Like her husband Ferg, Jane was both generous and frugal. She was an enthusiastic shopper who never saw a sale rack she didn’t want to peruse. She taught her daughters never to waste food, to reuse aluminum foil and Ziploc bags, and how to best navigate Filene’s Basement. She loved Liberty print blouses, Talbots, hot fudge sundaes, and scotch on the rocks, which she drank at her 100th birthday party. 

She was an eager host who always made guests feel at home, with warm blankets on the beds, food in the kitchen, and things to do. She was also an avid card player, forming a bridge group while living at the Gables at East Mountain and easily beating much younger family members at rummy. 

Born “across the river” in Hanover, N.H., on November 8, 1923, Jane spent her early years in Springfield, Mass., where her father ran a children’s clothing factory. When he lost the factory in the Depression, the family moved to the family home in Cabot. 

Jane thrived in Cabot, in her multigenerational family, at school, and with friendships in the tight community. “A Childhood of Freedom + Adventure,” she later called it in an essay reminiscing about skiing and tobogganing on a hill behind her house, and about a church social group where young people shared boxed lunches.  

Jane attended junior college in Vermont before matriculating at Radcliffe College in Cambridge, Mass., now part of Harvard University. She taught elementary school for several years after college, including on a U.S. Air Force base in Goose Bay, Labrador. 

That was just one of her many adventures as a young woman. Jane also fearlessly skied Tuckerman’s Ravine on Mount Washington, studied for a summer in Oslo, Norway, traveled through Europe and sailed home alone on a freighter. She never lost her desire to travel, even asking her daughters in her final months to take her on a cruise or trip to her favorite country – England.

Jane met Ferguson at a church singles group in Cambridge, and they married on June 20, 1959. Her love of Vermont drew her new family back to the state in 1967 when Ferg took a job at Lyndon State College (now Vermont State University Lyndon). After Ferg retired, he and Jane spent the next 26 summers living back in Cabot. Jane loved having cocktails with friends on the porch, serving trays of crackers and cheese to guests when she was well into her 90s.

AIM OF THE TASK | According to the text about Jane's life, on what date did she marry Ferguson? The lines after this text aren't needed.

EXTRACTED DATA |
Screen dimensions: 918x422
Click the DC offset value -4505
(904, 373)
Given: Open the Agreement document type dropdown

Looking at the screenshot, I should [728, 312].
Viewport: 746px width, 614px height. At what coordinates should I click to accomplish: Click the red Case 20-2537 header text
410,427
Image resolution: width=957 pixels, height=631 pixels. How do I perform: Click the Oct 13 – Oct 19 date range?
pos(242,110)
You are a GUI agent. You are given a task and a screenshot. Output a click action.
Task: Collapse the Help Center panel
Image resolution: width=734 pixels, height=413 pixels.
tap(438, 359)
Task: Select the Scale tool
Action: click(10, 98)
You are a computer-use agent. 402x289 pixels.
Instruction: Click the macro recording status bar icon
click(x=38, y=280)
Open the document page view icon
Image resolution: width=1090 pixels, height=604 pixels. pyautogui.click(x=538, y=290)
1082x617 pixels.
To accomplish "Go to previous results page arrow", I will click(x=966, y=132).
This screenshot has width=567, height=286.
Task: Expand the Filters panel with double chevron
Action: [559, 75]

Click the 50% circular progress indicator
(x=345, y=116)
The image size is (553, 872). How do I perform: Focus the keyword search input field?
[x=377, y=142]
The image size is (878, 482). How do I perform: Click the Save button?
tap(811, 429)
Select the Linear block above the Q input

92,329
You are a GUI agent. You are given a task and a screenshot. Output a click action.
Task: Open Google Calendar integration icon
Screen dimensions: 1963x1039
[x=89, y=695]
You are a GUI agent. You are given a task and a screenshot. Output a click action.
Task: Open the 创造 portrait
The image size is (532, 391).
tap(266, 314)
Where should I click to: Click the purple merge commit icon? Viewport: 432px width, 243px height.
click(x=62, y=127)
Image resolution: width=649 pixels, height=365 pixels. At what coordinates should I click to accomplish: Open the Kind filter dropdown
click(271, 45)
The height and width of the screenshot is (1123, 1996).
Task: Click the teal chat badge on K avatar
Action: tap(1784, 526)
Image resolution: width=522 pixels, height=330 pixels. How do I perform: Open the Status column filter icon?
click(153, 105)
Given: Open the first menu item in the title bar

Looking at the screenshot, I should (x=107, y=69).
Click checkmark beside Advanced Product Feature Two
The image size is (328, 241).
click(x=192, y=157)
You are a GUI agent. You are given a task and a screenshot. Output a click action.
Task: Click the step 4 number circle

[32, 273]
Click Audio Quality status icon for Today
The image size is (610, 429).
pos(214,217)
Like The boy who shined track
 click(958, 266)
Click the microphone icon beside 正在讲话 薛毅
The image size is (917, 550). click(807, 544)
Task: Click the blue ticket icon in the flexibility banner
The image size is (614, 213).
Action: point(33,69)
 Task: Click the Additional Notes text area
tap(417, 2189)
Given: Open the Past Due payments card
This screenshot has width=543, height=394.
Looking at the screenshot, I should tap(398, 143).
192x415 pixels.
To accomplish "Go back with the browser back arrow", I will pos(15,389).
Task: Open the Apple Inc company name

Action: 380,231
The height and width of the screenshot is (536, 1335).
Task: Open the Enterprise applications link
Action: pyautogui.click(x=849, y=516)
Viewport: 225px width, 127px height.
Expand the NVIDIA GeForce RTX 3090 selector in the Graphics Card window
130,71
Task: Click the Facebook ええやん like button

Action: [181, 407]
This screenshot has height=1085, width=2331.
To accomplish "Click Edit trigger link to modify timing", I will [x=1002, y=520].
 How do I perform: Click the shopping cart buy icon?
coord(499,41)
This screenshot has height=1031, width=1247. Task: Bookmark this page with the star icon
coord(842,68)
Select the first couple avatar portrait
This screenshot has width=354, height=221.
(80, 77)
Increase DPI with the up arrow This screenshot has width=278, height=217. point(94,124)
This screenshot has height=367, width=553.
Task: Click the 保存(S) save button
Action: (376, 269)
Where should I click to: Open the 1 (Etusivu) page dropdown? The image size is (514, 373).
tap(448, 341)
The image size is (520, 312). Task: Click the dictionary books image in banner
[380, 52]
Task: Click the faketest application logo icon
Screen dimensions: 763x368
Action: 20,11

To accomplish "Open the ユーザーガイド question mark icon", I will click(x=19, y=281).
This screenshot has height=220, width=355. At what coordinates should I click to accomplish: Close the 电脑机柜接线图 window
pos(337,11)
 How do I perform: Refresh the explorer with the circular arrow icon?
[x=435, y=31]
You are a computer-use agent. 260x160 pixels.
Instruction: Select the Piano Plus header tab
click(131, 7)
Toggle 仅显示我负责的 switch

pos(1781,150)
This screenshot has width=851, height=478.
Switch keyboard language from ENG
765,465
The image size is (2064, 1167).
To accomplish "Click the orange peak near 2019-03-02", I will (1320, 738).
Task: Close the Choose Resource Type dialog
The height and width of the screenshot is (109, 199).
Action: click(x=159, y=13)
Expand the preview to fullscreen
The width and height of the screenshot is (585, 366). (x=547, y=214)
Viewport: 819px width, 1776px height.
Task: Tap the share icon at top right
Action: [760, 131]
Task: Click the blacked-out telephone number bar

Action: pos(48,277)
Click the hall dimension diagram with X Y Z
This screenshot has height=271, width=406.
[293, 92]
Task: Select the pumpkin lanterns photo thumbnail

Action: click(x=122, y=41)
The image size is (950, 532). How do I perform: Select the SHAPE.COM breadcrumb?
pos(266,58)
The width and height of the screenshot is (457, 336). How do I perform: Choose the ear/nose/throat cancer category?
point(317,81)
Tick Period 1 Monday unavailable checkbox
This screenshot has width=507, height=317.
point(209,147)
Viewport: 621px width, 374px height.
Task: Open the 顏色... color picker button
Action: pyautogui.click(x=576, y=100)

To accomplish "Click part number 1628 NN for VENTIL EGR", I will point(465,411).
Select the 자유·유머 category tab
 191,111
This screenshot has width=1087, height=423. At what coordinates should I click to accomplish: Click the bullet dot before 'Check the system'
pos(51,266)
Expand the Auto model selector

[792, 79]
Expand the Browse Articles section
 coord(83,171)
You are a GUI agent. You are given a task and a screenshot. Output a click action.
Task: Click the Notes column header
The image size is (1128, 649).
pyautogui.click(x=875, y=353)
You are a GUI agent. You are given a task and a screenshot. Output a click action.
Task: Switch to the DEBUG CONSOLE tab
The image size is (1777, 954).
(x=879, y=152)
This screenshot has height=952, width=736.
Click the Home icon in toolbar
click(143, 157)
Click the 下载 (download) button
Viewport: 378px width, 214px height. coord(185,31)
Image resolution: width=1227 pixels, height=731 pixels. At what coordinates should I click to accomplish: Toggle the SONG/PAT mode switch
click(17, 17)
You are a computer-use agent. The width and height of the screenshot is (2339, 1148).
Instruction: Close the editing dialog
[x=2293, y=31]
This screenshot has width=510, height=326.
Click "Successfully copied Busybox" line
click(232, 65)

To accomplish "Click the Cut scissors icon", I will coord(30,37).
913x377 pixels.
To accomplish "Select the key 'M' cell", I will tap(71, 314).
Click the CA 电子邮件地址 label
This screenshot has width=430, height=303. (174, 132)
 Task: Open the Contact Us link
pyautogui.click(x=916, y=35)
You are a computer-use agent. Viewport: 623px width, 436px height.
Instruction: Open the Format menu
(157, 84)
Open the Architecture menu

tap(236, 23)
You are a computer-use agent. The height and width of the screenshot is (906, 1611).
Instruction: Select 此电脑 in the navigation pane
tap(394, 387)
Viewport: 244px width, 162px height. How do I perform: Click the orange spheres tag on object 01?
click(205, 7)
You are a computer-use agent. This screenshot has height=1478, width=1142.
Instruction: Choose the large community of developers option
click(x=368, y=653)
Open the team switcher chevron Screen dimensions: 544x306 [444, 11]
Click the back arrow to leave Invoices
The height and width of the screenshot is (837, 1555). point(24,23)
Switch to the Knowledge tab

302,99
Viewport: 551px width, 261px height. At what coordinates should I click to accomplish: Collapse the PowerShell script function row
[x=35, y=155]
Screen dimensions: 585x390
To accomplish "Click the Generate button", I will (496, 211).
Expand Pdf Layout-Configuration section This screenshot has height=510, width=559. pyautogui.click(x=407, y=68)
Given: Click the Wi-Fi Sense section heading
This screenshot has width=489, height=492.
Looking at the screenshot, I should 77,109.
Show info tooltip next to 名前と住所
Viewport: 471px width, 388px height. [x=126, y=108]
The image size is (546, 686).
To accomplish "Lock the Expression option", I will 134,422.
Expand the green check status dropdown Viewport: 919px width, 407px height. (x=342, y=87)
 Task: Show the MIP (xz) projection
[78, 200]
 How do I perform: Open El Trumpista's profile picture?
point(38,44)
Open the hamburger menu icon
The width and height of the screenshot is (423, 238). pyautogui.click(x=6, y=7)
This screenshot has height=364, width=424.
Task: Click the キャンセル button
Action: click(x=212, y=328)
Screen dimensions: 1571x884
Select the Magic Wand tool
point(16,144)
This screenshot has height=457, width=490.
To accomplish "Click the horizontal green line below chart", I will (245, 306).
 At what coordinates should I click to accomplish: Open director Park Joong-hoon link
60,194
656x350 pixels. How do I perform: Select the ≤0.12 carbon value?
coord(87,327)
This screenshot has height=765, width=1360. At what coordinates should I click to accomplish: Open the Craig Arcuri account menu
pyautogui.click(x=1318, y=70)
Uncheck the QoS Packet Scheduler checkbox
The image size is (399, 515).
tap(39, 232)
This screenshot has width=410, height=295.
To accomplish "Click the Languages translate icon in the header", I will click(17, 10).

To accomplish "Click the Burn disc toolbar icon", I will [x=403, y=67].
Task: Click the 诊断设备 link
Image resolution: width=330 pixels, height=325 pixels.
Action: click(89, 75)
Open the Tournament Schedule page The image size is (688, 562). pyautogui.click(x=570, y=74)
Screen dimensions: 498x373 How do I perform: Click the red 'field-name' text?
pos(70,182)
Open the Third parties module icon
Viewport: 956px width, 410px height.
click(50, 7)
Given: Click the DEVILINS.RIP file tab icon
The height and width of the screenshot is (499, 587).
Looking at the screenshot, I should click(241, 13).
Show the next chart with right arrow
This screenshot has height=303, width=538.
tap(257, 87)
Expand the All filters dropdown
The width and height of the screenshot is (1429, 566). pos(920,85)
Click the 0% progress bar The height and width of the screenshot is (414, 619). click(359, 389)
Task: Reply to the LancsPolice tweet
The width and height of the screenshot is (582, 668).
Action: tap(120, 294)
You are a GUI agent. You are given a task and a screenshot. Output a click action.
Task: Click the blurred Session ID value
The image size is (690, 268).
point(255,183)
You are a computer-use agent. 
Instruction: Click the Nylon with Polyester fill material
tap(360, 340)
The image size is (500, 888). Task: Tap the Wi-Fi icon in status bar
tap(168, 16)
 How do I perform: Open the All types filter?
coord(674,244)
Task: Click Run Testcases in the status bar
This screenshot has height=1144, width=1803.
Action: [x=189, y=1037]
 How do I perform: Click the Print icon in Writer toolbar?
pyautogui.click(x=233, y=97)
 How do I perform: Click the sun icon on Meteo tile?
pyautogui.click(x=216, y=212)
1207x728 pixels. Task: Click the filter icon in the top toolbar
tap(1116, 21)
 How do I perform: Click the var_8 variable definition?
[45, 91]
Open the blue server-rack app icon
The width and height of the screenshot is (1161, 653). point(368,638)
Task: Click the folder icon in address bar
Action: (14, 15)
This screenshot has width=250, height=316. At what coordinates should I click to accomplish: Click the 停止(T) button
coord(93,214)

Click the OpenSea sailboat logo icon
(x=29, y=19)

EXERCISE SOLUTION | June 20, 1959.